**What is being asked:**
For the copy, please give all of the data again exactly and leave the pictures out.

*** Opening Supplied information ***

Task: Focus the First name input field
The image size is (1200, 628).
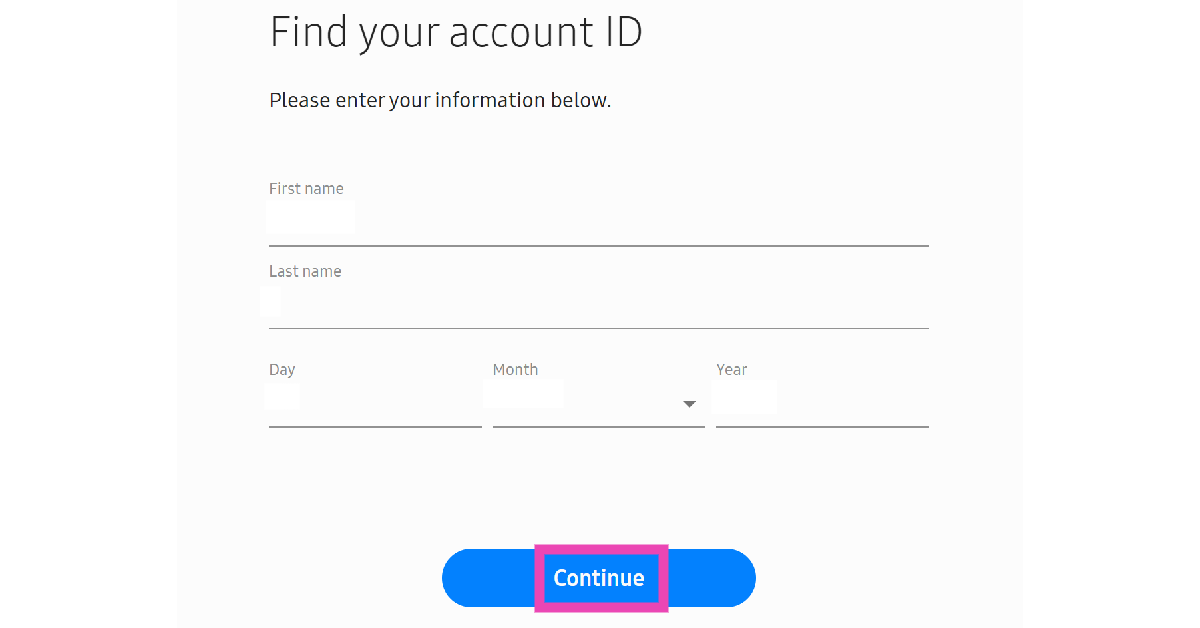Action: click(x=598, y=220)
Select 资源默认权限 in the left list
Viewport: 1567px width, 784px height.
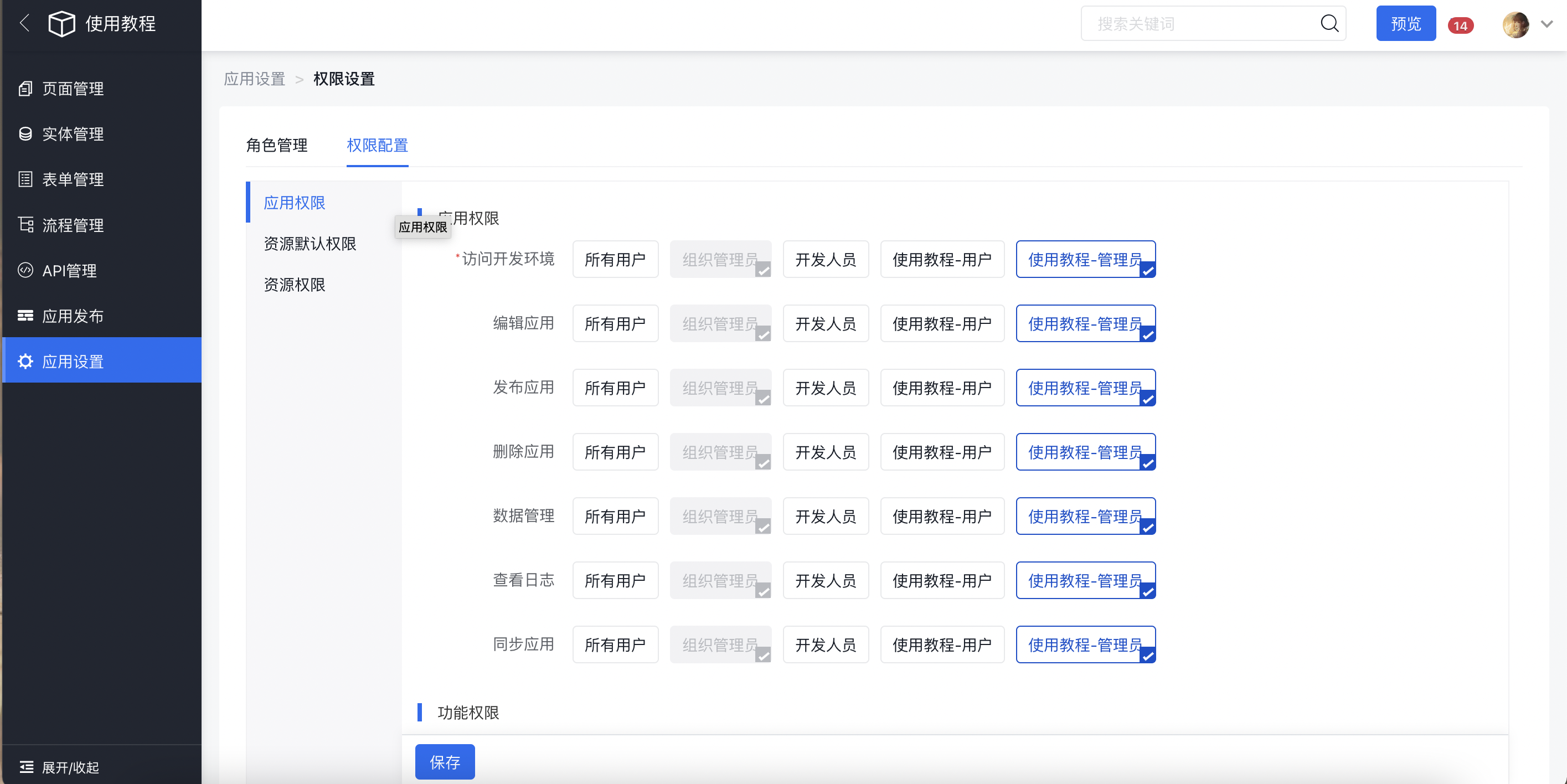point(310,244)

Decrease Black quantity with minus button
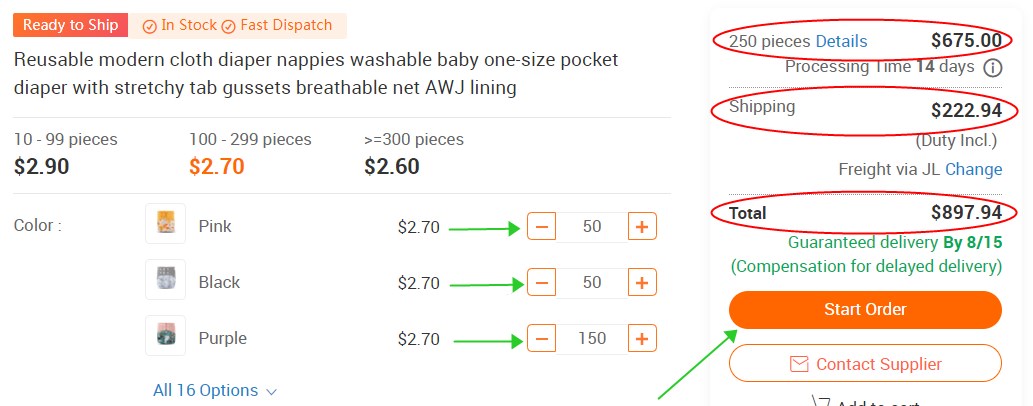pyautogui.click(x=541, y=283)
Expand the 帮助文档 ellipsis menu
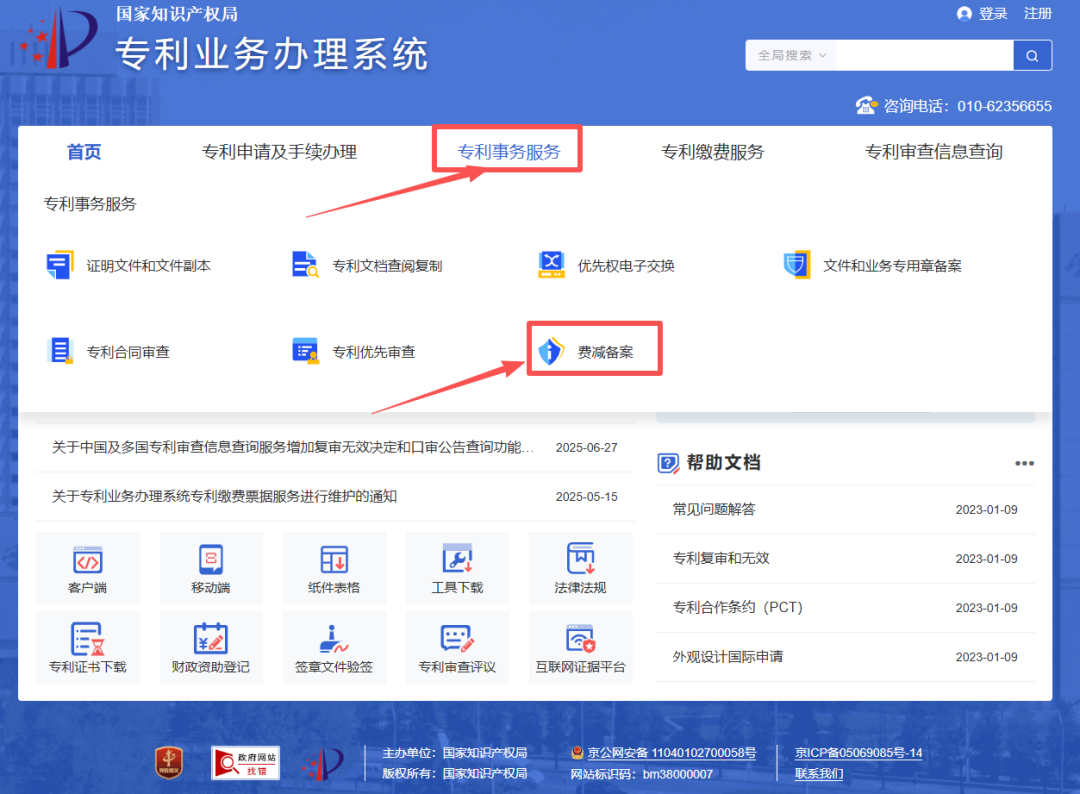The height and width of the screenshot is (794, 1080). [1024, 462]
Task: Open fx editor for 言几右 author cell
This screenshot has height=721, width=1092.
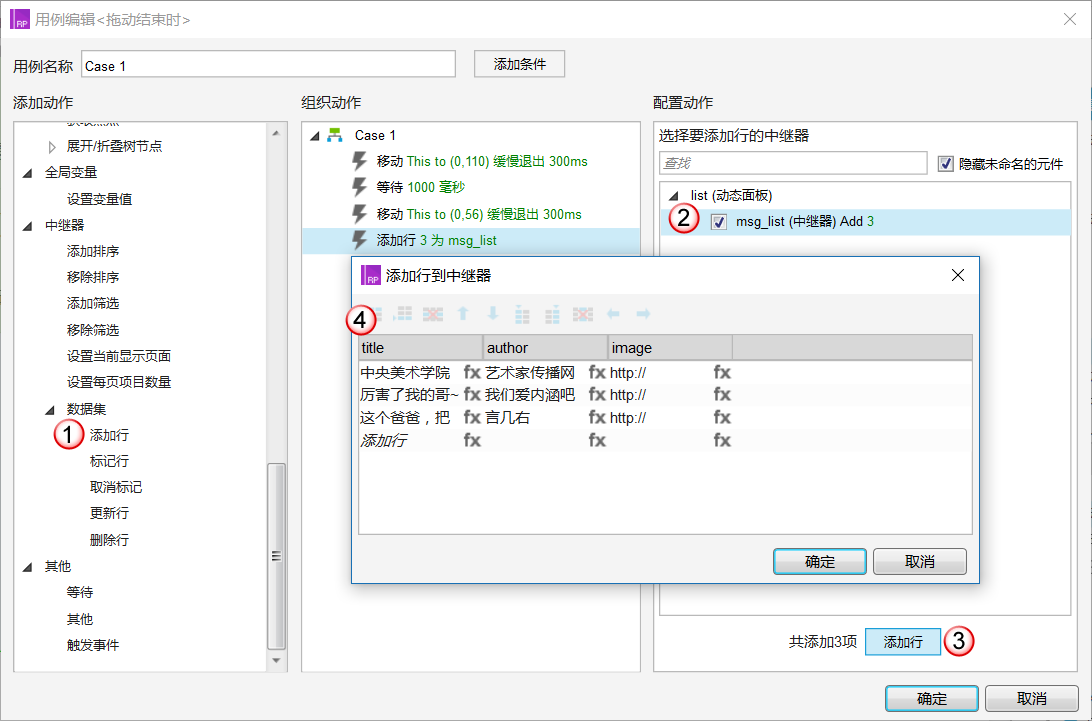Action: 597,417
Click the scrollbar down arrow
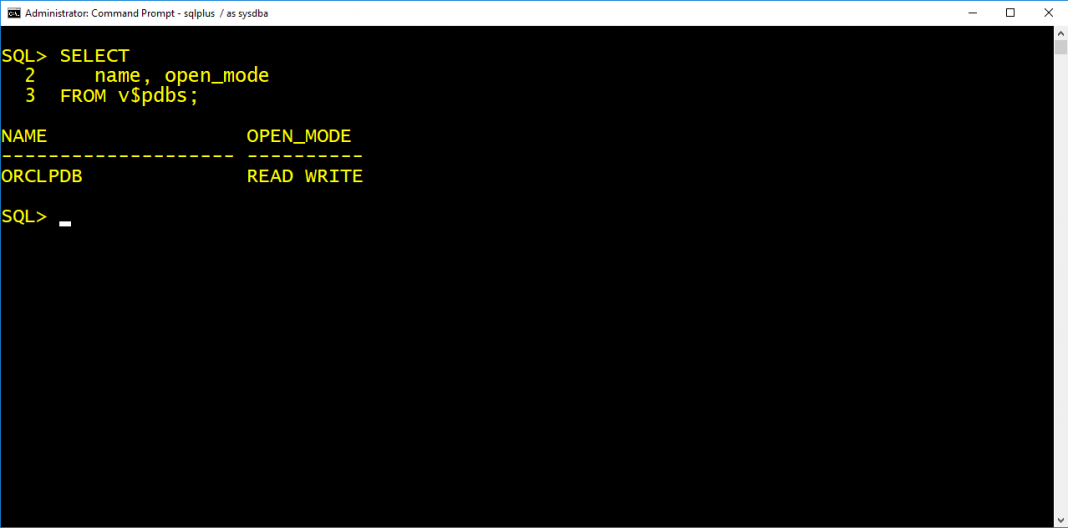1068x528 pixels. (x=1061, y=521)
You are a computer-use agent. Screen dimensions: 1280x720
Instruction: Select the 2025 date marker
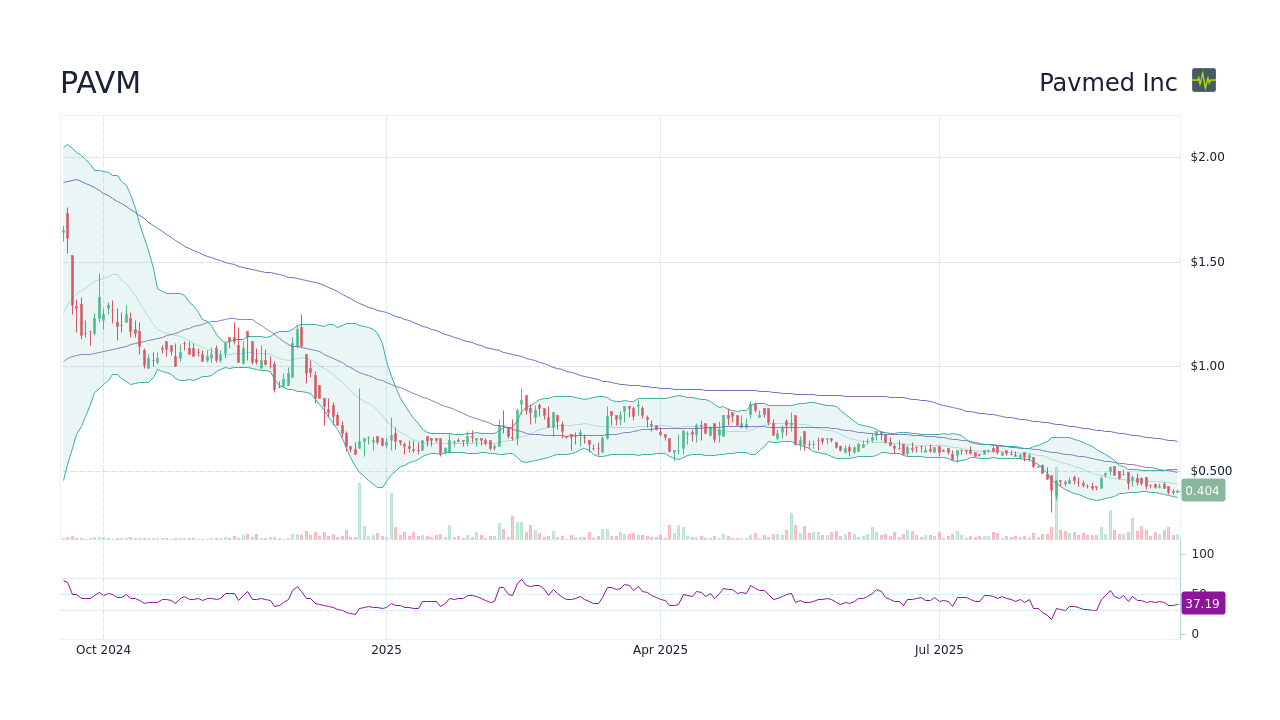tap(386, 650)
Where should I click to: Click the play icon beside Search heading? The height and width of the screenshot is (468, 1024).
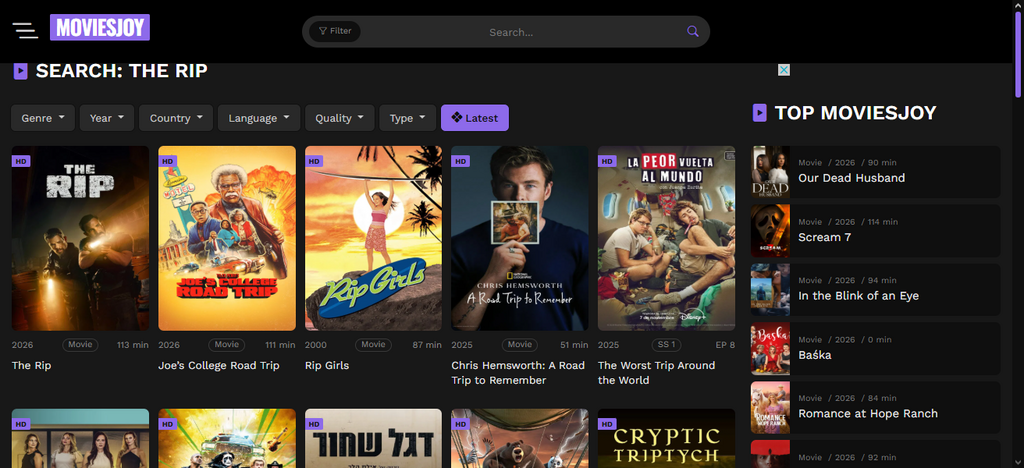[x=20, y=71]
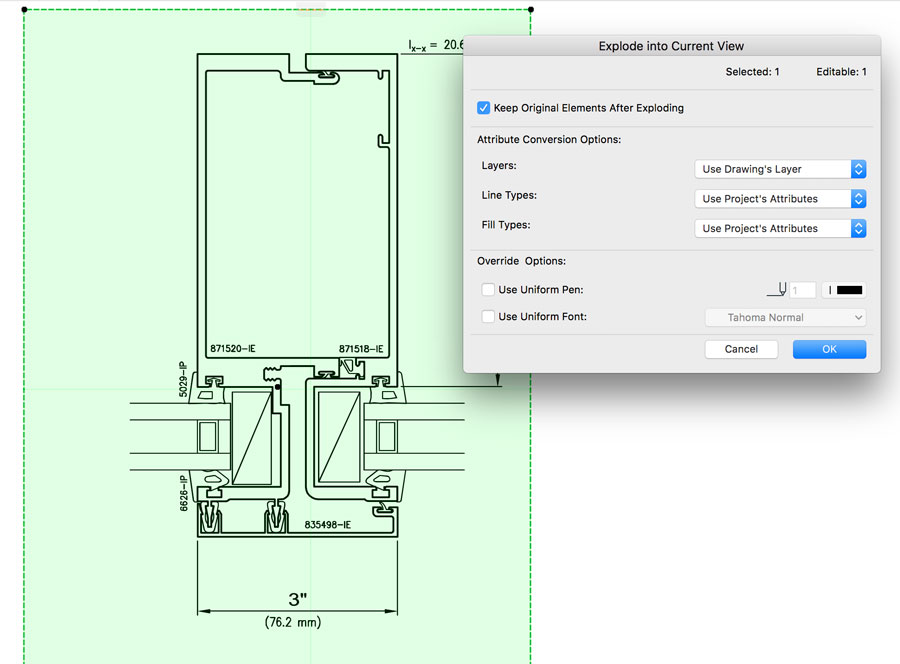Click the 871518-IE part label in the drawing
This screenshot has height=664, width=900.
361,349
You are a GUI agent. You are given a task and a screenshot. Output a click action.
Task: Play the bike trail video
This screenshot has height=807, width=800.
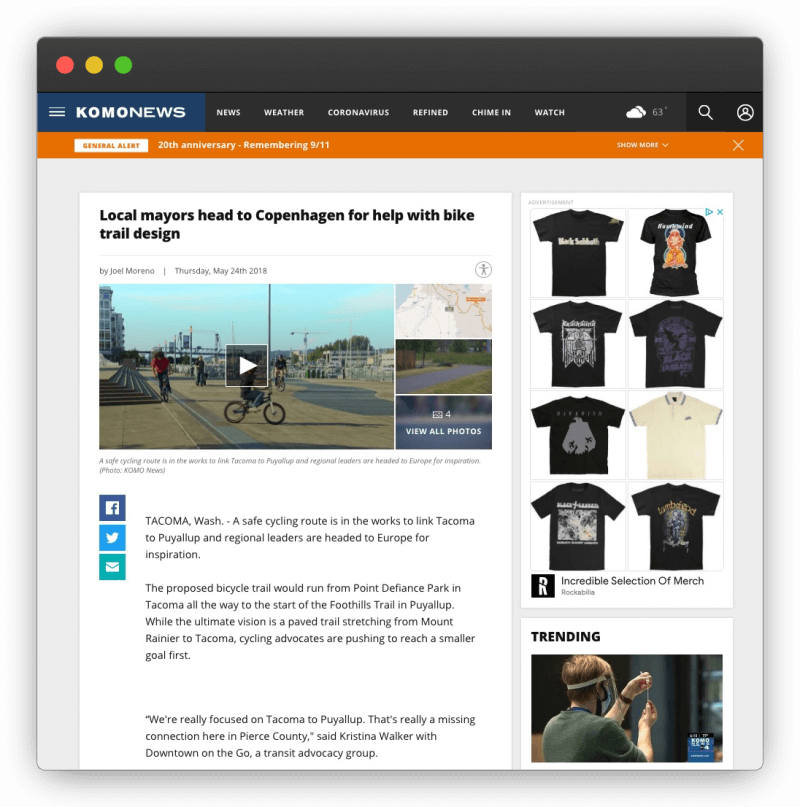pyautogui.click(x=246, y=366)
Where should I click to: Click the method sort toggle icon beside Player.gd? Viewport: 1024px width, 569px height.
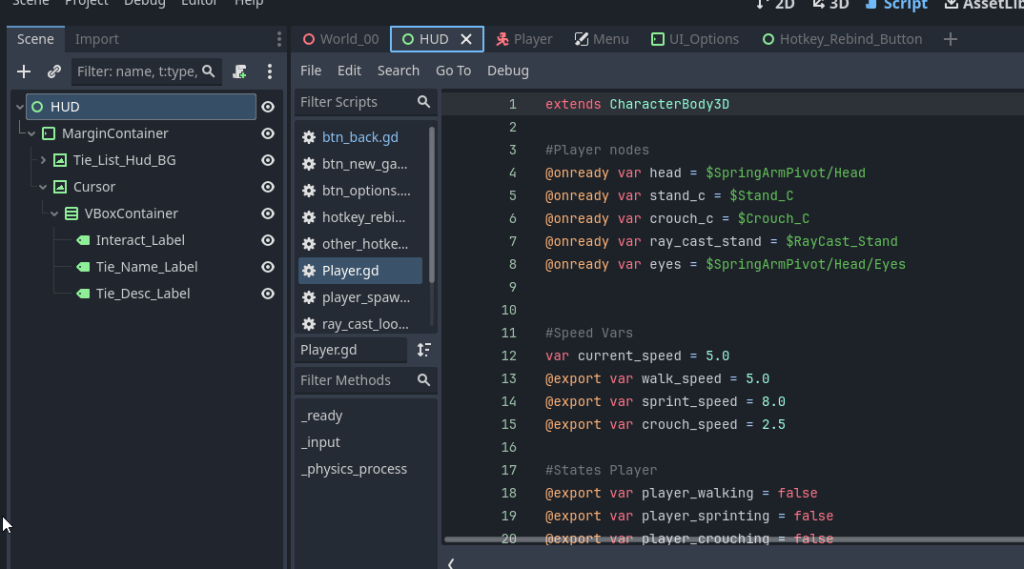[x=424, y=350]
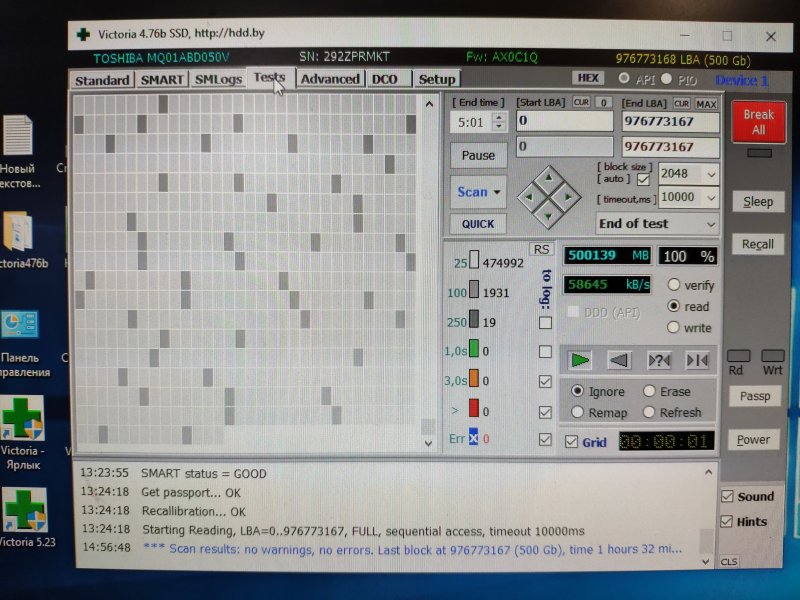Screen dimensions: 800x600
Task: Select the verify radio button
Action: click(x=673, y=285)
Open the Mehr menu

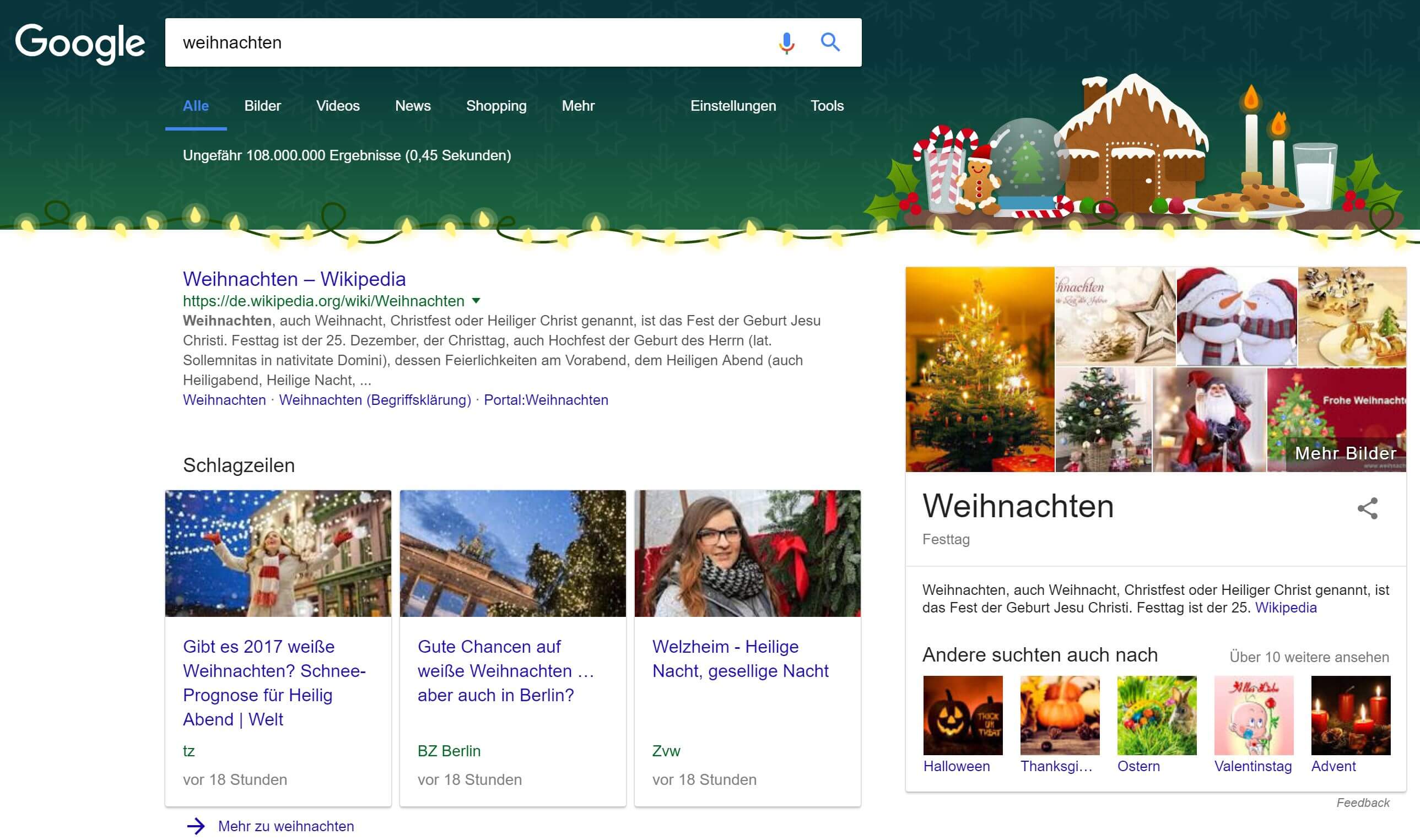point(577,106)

*** Closing Supplied information ***

**Your response:**
Task: Focus the First name input field
The image size is (1200, 628).
Action: click(x=598, y=220)
Select 资源默认权限 in the left list
Viewport: 1567px width, 784px height.
point(310,244)

Decrease Black quantity with minus button
pyautogui.click(x=541, y=283)
Expand the 帮助文档 ellipsis menu
The height and width of the screenshot is (794, 1080). [1024, 462]
Task: Open fx editor for 言几右 author cell
This screenshot has height=721, width=1092.
Action: 597,417
Click the scrollbar down arrow
1068x528 pixels. (x=1061, y=521)
You are a computer-use agent. Screen dimensions: 1280x720
Instruction: Select the 2025 date marker
tap(386, 650)
Where should I click to: Click the play icon beside Search heading? The height and width of the screenshot is (468, 1024).
[x=20, y=71]
Click the 871518-IE part label in the drawing
This screenshot has height=664, width=900.
361,349
You are a GUI agent. You are given a task and a screenshot. Output a click action.
Task: Play the bike trail video
This screenshot has height=807, width=800.
pyautogui.click(x=246, y=366)
Where should I click to: Click the method sort toggle icon beside Player.gd? Viewport: 1024px width, 569px height.
[x=424, y=350]
Screen dimensions: 800x600
Task: Select the verify radio button
Action: click(x=673, y=285)
Open the Mehr menu

point(577,106)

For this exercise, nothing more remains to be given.